Elegoo has really become known for their resin printers recently – but originally, they’ve been doing robotics and Arduino stuff. And that shows. In a good way. Today we’re going to take a look at their Mars lineup, specifically, the Mars, the Mars Pro, and the Mars 2 Pro. They’ve also got a cost-down Mars-C, and in the future, apparently, there will also be a Mars 2 non-Pro. But these 3 models are arguably the most popular ones they offer, so what I wanted to find out is what the differences between these printers are in practice and whether the extra cost is actually worth it for the Mars Pro and Mars 2 Pro
Similarities and differences – first overview
Alright, these printers look very similar – that’s because they are. The devil is in the details, though. They are all LCD-based resin printers, all at very similar print size, resolution, and speed, yes; they all run on the Chitu platform, which means you get to use the ChituBox slicer with premade profiles, and the printers themselves are using the Electronics kit from Chitu.
That actually means they are incredibly similar to basically any other printer that also uses the Chitu ecosystem, which is, most of them, actually, like the Anycubic Photon, Phrozen Sonic Mini, or Creality LD-002R. Great job on that name, Creality!

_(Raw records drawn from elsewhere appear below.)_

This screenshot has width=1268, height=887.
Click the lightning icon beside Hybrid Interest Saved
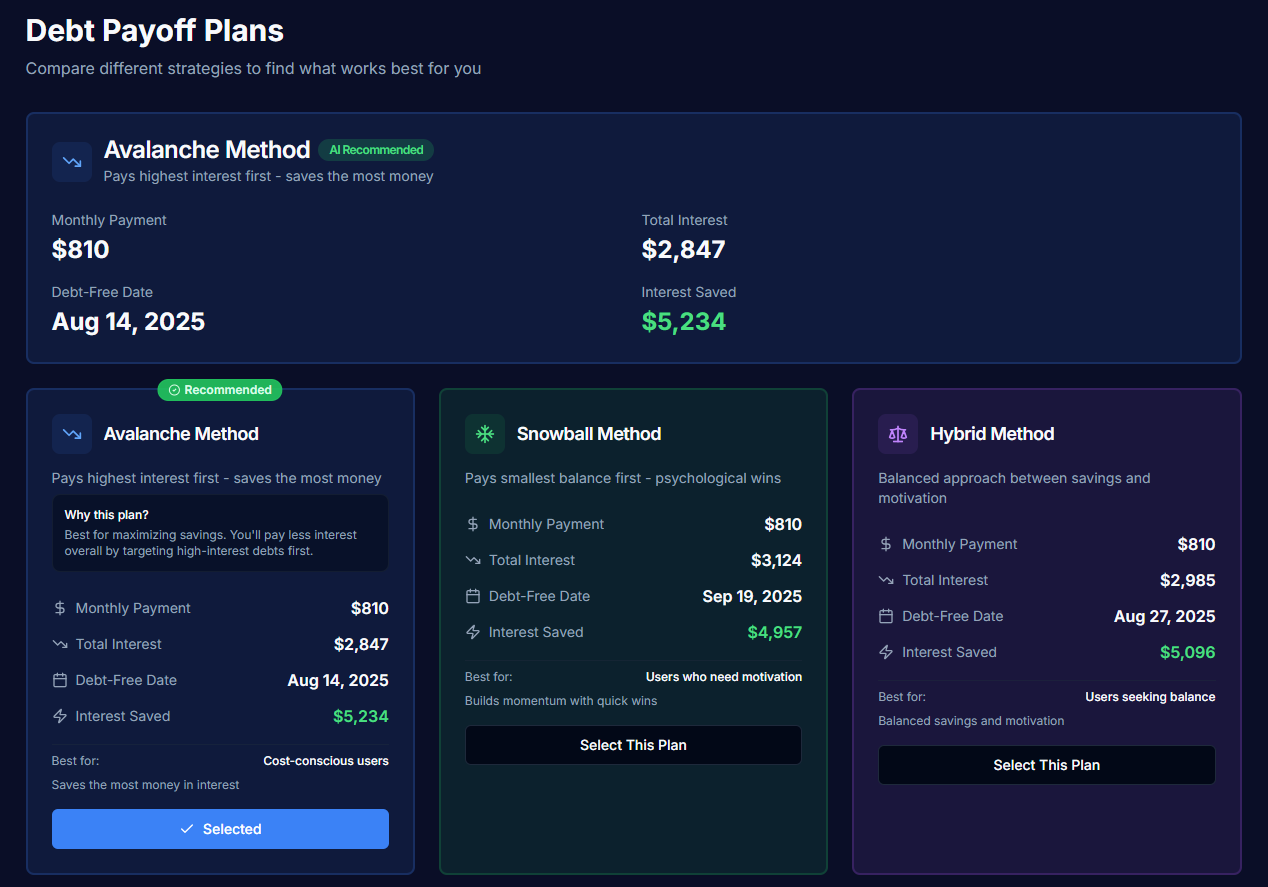884,651
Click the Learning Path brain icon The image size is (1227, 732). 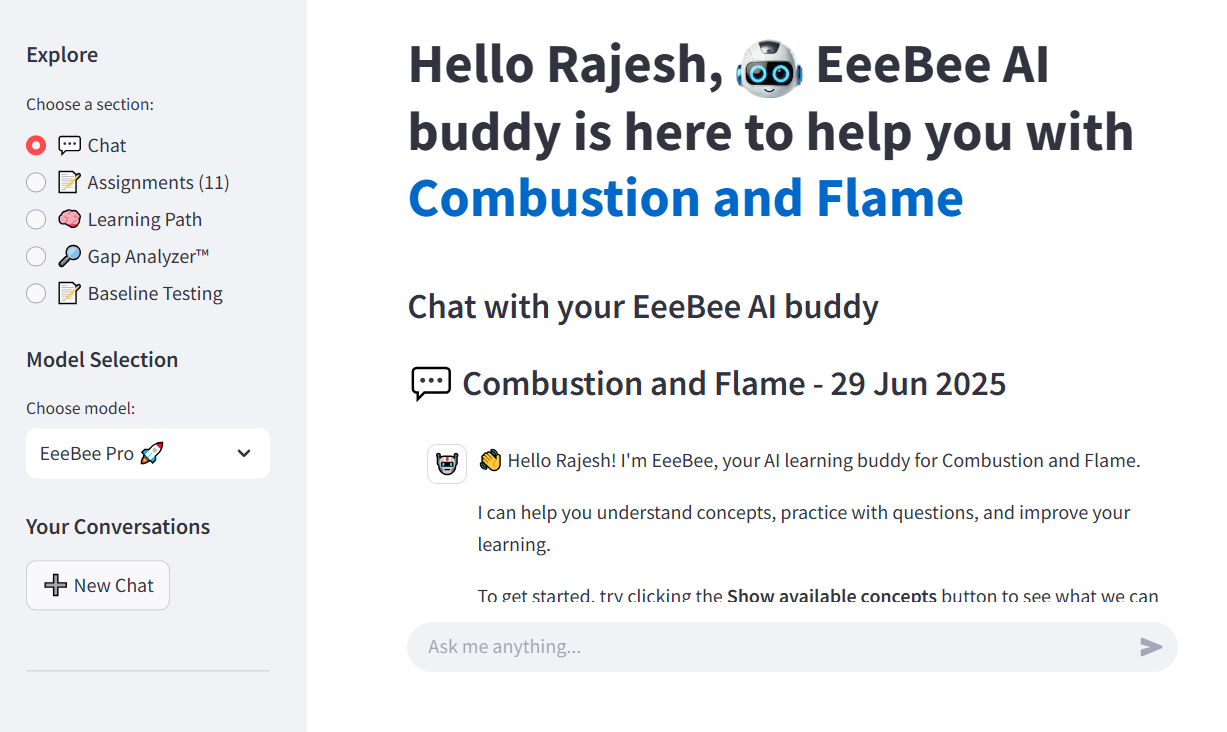click(x=69, y=219)
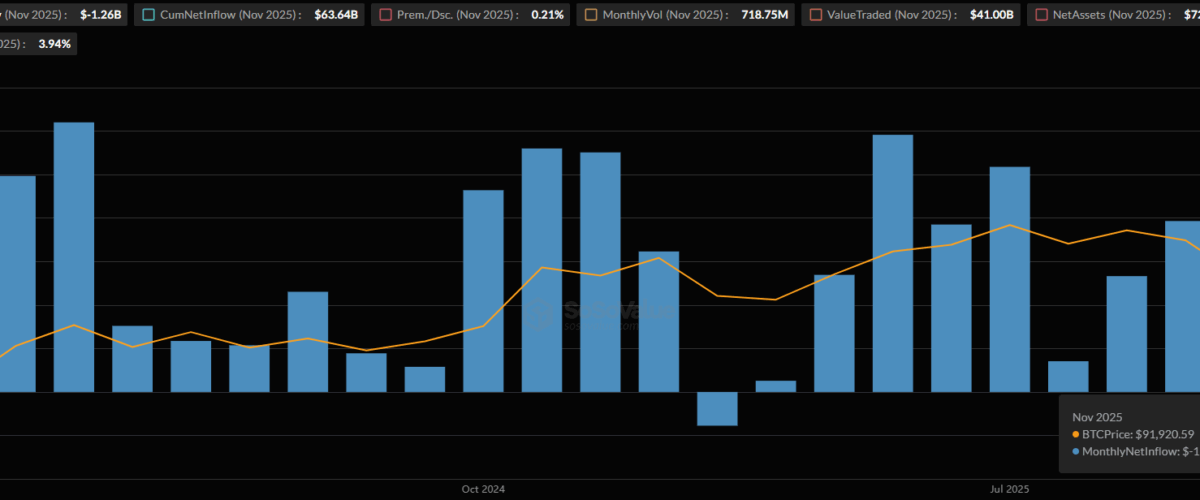
Task: Click the $-1.26B net inflow value
Action: coord(103,15)
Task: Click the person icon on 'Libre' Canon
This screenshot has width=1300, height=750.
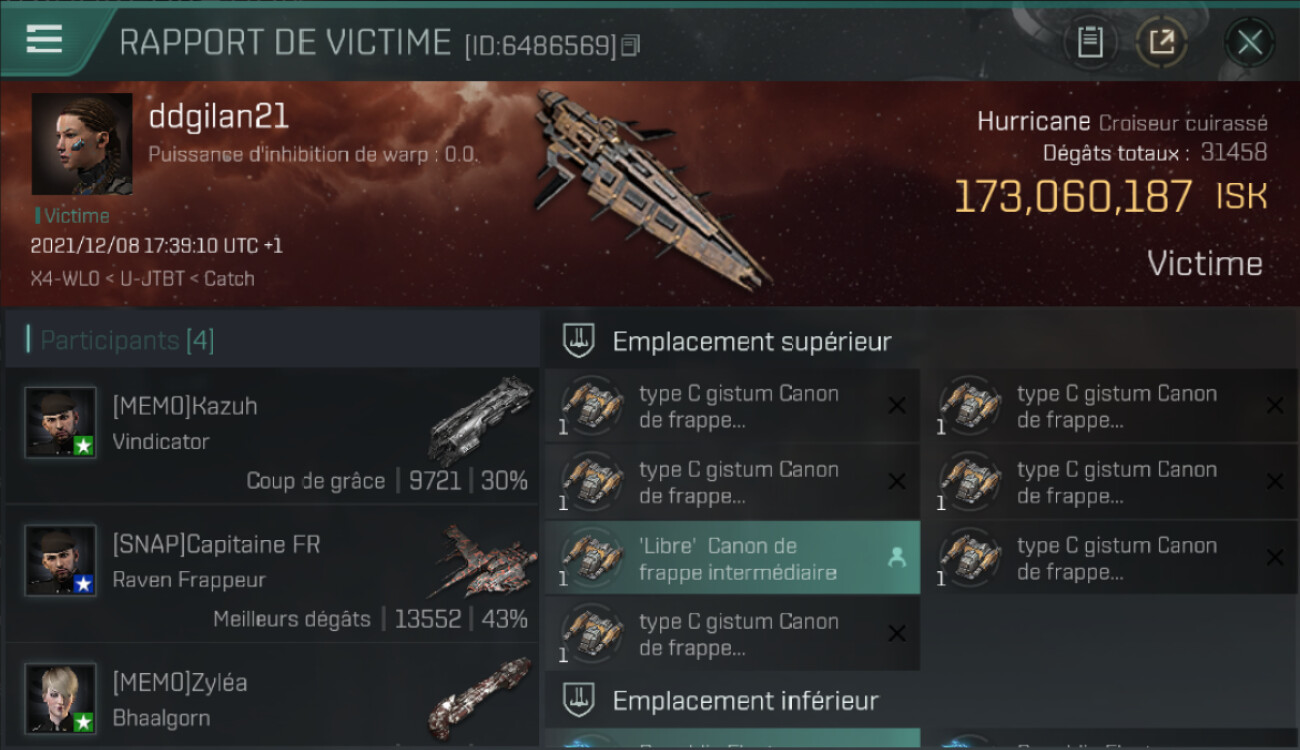Action: coord(897,558)
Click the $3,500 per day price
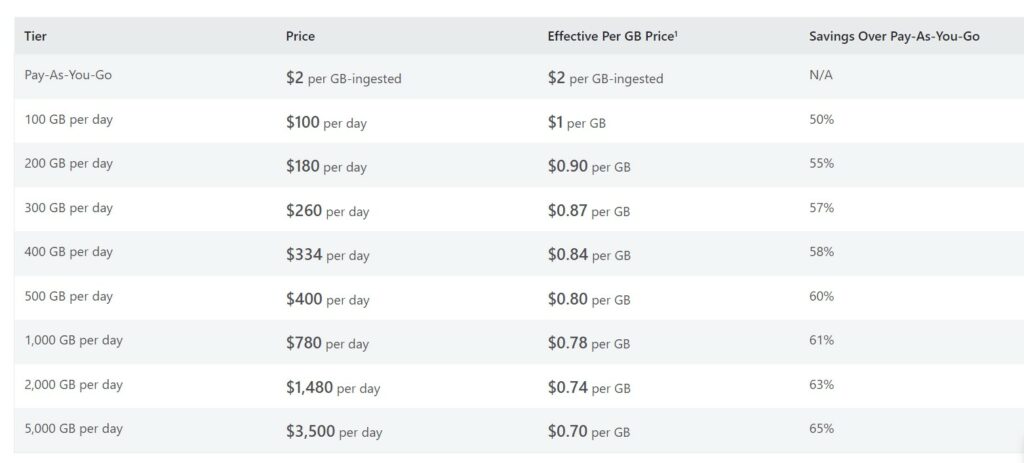The width and height of the screenshot is (1024, 463). click(334, 432)
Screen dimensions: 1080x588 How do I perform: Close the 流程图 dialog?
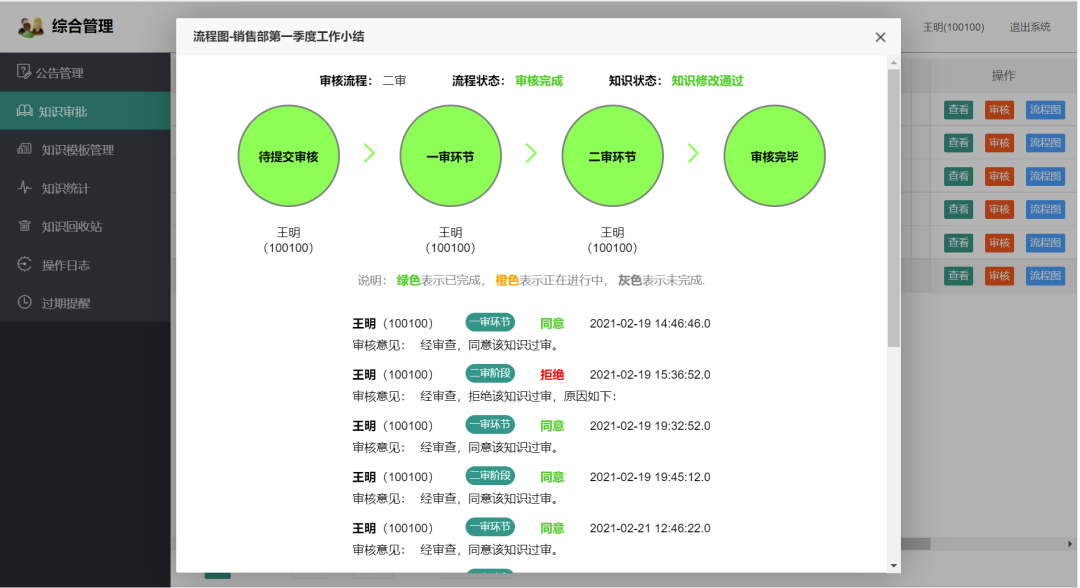880,37
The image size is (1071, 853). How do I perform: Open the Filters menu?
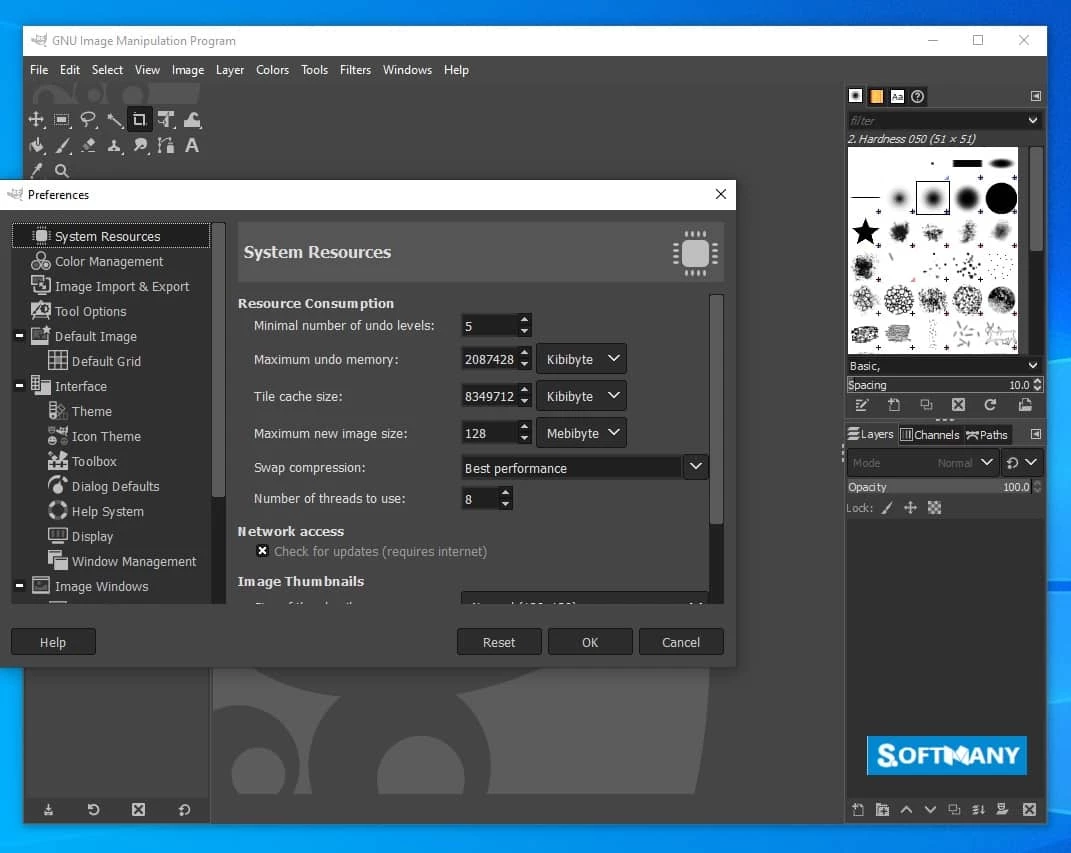[355, 70]
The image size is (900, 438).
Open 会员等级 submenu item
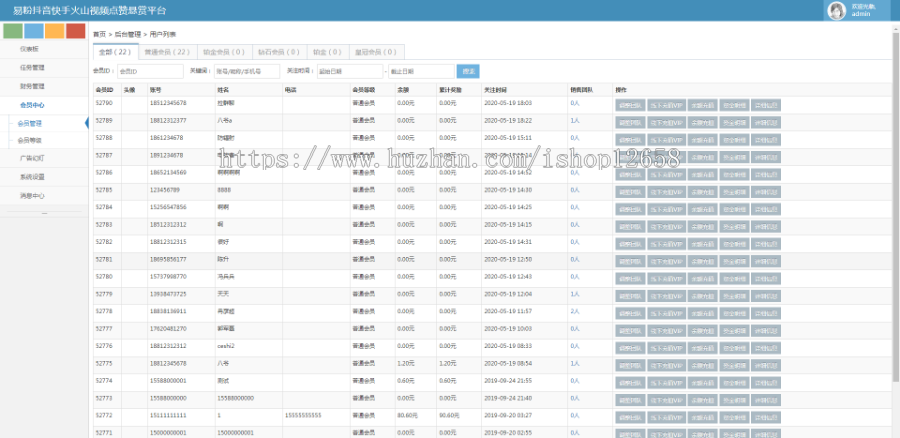point(30,140)
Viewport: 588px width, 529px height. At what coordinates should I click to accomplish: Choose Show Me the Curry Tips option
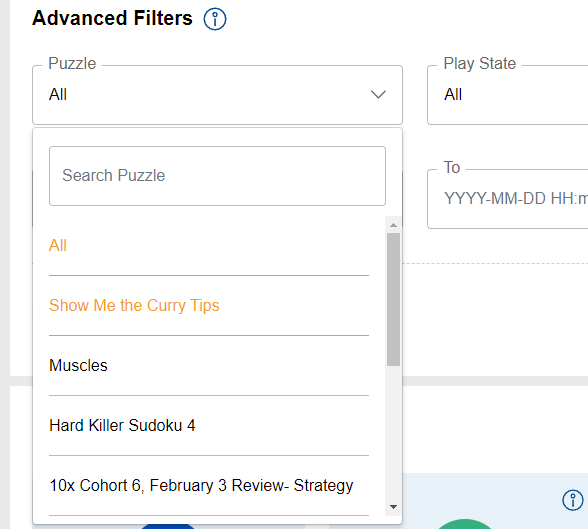(x=209, y=306)
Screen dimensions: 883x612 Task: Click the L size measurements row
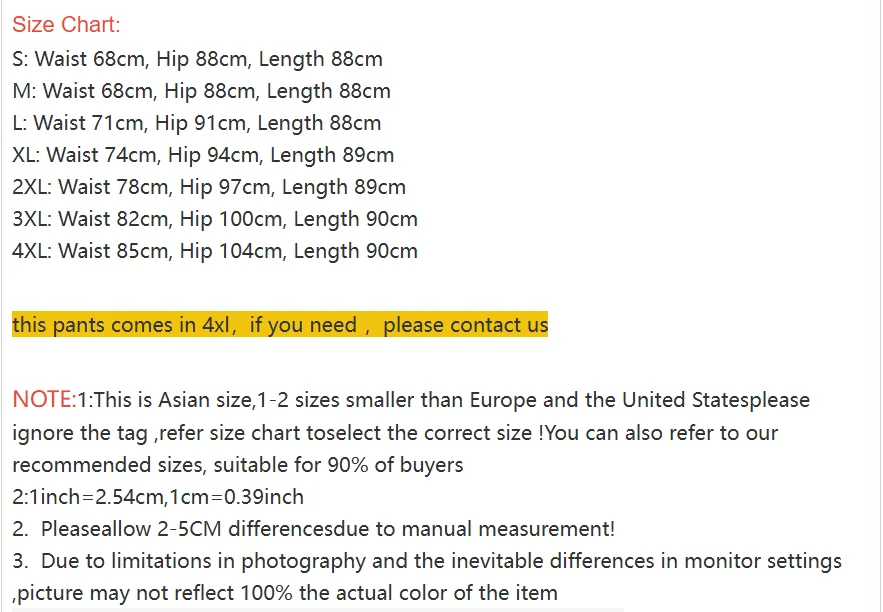tap(196, 123)

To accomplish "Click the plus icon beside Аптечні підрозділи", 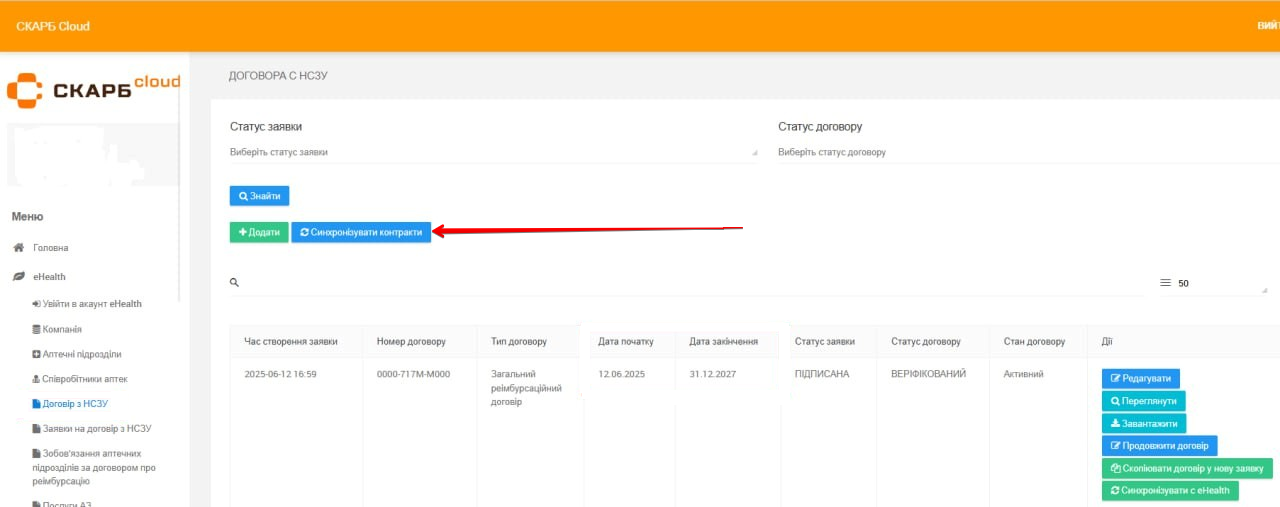I will (x=37, y=354).
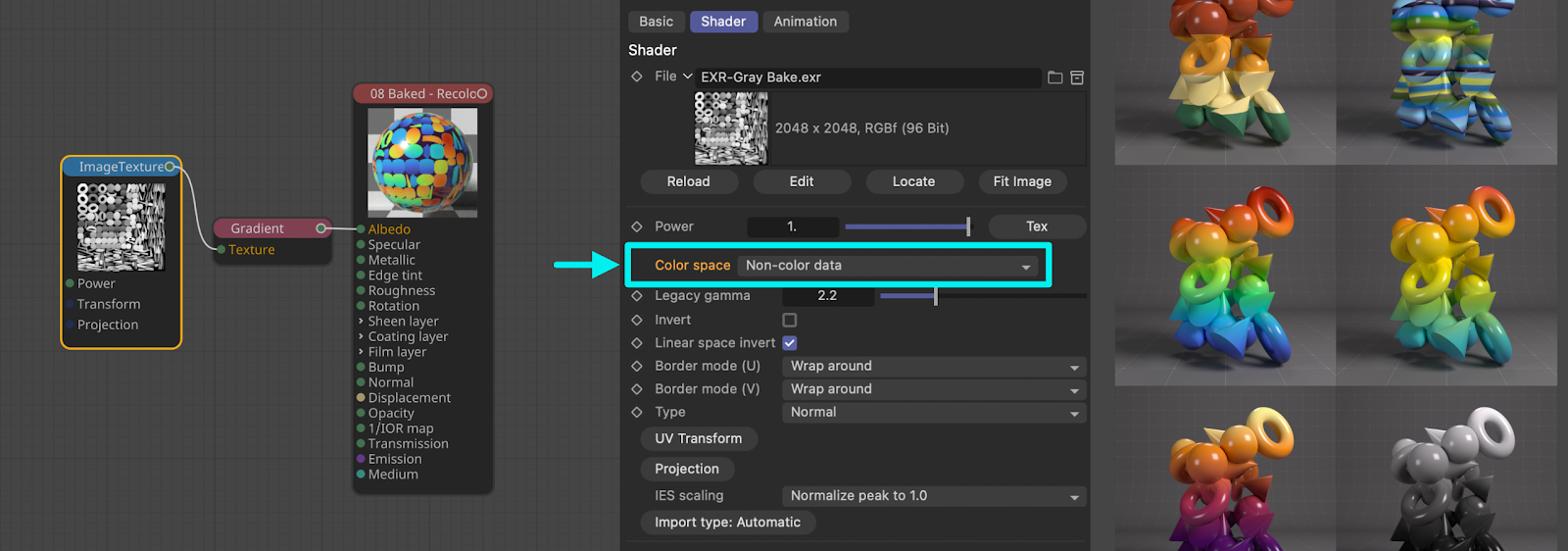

Each one of these printers from Elegoo is a basic, but really good machine in practice. Print quality on each one is great, as you would expect from a resin printer. There are marginal differences, which we will get to in a second.
None of them have any fancy features like a tilting bed or wifi connectivity or resin level sensors, these are really just basic, bare-bones workhorses.
The odd one out is actually not the Mars 2 Pro, but the original Mars.
It uses an older version of the Chitu mainboard, that actually has a full Ethernet port on board that is disabled, but apparently, you can reflash a few things and actually get that to work.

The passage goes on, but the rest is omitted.